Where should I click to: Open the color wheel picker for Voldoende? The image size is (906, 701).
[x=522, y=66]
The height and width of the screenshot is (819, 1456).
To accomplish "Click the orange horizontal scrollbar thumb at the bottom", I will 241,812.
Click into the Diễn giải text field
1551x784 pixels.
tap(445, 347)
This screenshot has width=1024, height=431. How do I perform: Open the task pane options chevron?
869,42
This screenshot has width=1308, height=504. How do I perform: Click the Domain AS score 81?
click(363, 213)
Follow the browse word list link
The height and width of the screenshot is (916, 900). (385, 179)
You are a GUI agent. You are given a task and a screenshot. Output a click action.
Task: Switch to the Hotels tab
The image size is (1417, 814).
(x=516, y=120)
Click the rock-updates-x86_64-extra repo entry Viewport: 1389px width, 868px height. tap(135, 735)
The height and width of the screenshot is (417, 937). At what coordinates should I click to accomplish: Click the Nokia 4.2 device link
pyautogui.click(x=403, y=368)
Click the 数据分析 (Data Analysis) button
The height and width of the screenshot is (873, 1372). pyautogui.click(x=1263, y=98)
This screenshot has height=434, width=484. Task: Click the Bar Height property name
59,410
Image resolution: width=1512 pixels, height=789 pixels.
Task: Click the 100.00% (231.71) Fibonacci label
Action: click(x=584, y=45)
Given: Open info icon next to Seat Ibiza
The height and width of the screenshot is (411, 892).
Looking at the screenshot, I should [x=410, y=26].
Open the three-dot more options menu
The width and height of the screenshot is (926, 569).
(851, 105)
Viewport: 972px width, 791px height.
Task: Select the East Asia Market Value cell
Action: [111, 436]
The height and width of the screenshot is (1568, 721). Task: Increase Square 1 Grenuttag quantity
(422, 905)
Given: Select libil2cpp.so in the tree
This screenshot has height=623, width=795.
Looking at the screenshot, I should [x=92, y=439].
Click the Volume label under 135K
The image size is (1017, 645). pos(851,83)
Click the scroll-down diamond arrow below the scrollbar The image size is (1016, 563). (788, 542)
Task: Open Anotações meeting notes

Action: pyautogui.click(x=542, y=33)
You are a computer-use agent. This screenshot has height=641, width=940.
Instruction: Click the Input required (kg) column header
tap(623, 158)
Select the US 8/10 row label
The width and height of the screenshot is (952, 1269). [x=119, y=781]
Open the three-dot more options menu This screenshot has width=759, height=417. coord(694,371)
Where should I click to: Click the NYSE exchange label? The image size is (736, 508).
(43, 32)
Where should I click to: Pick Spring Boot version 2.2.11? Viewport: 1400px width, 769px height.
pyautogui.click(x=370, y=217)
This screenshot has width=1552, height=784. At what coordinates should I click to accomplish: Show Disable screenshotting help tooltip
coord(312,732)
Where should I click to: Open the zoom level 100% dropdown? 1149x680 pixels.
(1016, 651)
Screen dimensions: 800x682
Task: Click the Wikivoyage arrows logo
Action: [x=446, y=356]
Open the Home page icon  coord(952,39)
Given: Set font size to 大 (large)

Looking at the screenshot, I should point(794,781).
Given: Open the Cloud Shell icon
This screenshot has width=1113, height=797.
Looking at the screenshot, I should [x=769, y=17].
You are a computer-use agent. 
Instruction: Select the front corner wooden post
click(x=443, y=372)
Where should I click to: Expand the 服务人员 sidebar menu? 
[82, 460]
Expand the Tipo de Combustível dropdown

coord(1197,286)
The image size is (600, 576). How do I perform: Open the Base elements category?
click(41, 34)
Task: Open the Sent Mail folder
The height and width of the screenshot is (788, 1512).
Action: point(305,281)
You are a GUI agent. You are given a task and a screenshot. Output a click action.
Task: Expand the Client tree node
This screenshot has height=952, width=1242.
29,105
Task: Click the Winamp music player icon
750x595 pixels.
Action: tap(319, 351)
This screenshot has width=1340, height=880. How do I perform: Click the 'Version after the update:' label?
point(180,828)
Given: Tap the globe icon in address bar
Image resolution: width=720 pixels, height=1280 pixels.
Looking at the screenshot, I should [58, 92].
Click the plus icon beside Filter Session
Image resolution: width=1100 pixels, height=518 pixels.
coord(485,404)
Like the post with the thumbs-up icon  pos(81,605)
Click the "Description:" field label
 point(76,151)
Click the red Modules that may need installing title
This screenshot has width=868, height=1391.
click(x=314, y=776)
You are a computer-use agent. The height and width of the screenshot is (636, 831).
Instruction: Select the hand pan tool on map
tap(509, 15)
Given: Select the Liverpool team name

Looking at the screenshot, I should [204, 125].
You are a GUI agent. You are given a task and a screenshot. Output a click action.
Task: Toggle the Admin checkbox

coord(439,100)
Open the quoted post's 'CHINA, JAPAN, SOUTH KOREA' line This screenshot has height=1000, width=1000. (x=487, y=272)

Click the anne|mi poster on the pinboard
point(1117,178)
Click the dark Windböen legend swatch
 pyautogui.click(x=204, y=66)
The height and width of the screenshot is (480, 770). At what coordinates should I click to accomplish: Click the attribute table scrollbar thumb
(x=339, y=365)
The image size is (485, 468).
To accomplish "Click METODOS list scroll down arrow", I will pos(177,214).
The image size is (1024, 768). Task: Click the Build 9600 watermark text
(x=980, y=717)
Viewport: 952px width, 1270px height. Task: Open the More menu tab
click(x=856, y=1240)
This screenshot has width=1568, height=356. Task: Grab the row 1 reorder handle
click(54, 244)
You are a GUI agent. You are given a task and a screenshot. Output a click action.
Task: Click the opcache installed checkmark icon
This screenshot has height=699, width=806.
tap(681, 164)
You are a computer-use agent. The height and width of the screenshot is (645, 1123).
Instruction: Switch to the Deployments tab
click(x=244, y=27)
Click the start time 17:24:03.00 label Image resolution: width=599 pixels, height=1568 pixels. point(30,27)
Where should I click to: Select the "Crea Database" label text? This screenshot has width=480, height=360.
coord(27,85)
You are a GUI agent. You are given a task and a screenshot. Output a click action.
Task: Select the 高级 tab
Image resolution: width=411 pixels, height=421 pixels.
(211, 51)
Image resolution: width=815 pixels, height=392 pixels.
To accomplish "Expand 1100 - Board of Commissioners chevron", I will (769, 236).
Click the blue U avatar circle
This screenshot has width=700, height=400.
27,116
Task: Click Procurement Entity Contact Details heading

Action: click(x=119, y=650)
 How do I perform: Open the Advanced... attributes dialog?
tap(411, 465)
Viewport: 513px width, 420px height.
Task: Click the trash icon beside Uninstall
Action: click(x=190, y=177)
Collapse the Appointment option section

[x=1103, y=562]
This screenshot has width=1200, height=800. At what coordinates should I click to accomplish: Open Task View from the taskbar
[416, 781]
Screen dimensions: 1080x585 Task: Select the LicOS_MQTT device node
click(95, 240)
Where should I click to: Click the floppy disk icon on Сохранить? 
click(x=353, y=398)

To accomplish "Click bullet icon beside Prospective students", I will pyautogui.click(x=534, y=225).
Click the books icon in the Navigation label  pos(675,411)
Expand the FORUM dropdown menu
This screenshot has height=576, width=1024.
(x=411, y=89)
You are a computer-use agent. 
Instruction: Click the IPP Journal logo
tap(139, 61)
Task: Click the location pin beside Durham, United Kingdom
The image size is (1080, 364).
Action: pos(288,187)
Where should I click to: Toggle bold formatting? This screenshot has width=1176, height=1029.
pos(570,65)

----

*WHAT IS EXPECTED:* Which lines in the listing hold the word "three"? Copy them out.

*WRITTEN SOLUTION:*
Open the three-dot more options menu
Open the three-dot more options menu This screenshot has width=759, height=417. coord(694,371)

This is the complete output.